I think MDG has done themselves a big disservice by keeping all their “packages” under the main meteor/meteor roof. What simply needs to happen–well, in implementation its not so simple at this point, but its easy to describe–is: everything needs to be unbundled by default, so anyone from the entire NPM community can work on it any time they want. Currently nobody outside of MDG does much for their core packages. There’s only 16 developers with more than 50 commits:

community developer and Blaze Components author we all know, @mitar comes in at 48 commits. Right near him is founder @debergalis with 113. That’s compared to @glasser at the top spot with 3,386 commits and @dgreensp with @dgreensp in second with 1,880 commits.

In addition to being “unbundled” more, they need to be promoted. Their tools/packages need a life of their own outside of Meteor.

I’m suggesting the first step is their own repos, rather than live in the main meteor repo. It’s pretty obvious stuff. I wonder if it’s just “technical debt” that they never got around to undoing. There’s likely some technical reason having to do with automated builds and whatnot, but I doubt it’s an unsurmountable challenge.
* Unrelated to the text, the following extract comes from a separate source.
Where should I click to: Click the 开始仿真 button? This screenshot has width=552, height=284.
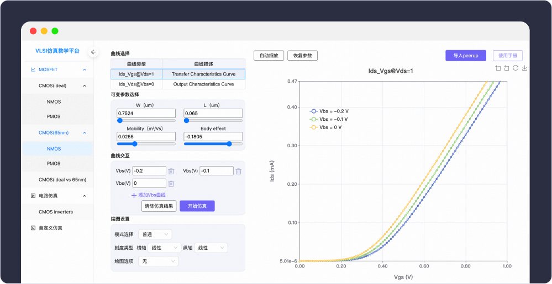point(197,206)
My opinion is that Meteor hasn’t been concerned with MARKETING anywhere near as much as they should be. In the developer world, marketing isn’t about big billboards on the side of the highway–it’s about nuanced things like repos that are easily accessible, i.e. easy to contribute to. Meteor is anything but easy to contribute to. Cuz its tools are so coupled and bundled!

They’ve taken great strides at the technical aspects of unbundling their packages, hence all the packages we have pre-added in our packages file which never used to be there. We just need to complete that unbundling.
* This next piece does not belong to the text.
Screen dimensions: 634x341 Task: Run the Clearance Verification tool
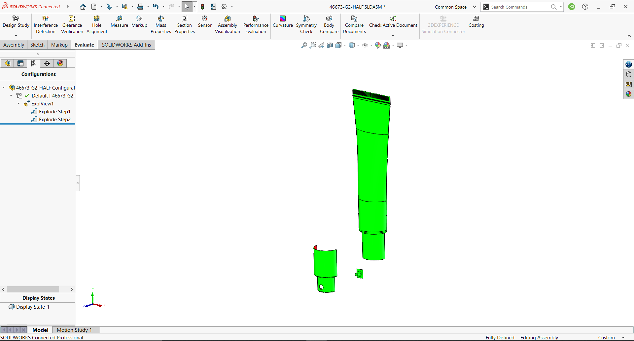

The most important thing toward that aim is being able to live on “bare metal” NPM. To achieve that goal, we have to unbundle everything to begin with. In my Meteor 1.3 wishlist I discuss generating a main.js file which actually has the code which loads and instantiates all the stuff Meteor does for us behind the scenes on startup. This seemingly small thing is a big deal in terms of showing developers how all the pieces of Meteor come together. Combine that with easy access to the individual repos, and you now have a recipe for more contribution.
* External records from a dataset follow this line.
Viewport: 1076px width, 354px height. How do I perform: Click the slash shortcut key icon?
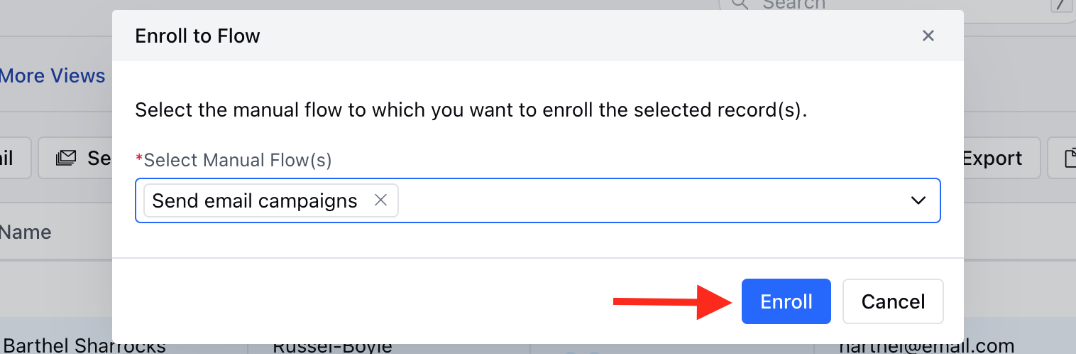pyautogui.click(x=1060, y=6)
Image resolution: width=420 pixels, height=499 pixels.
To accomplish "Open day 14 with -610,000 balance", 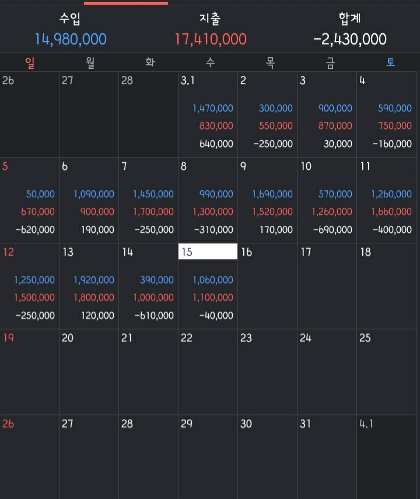I will [148, 286].
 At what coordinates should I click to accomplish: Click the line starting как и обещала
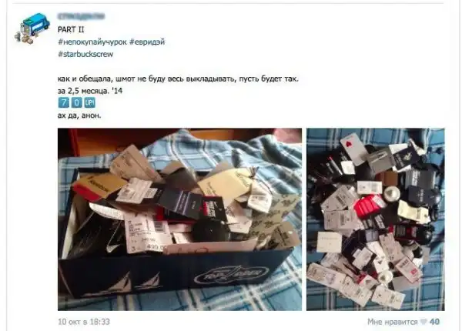[x=178, y=79]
…So to answer your question, basically what I’m saying is that if you converse in public (which MDG doesn’t really do, which I do), and if you develop in unbundled way within githbub repos (like MDG doesn’t do and most us developers do), then we already have the “democratic” checks and balances you’re asking for. After all anyone can contribute to a github repository. And if your pull request isn’t accepted, but it was something the community wanted, everyone’s gonna hear about it in the ISSUES or associated forum. The most important keyword I think of when it comes to the future is “decentralization.” That’s what bitcoin is about. That’s what NPM is about. That’s where everything is headed. When you take on big chunks like Meteor has, decentralization is harmed. But when you take on just Tracker 2.0, well, you’re basically voting by doing. Others can vote “with their feet” by using it, or make bigger “votes” by discussing or contributing code.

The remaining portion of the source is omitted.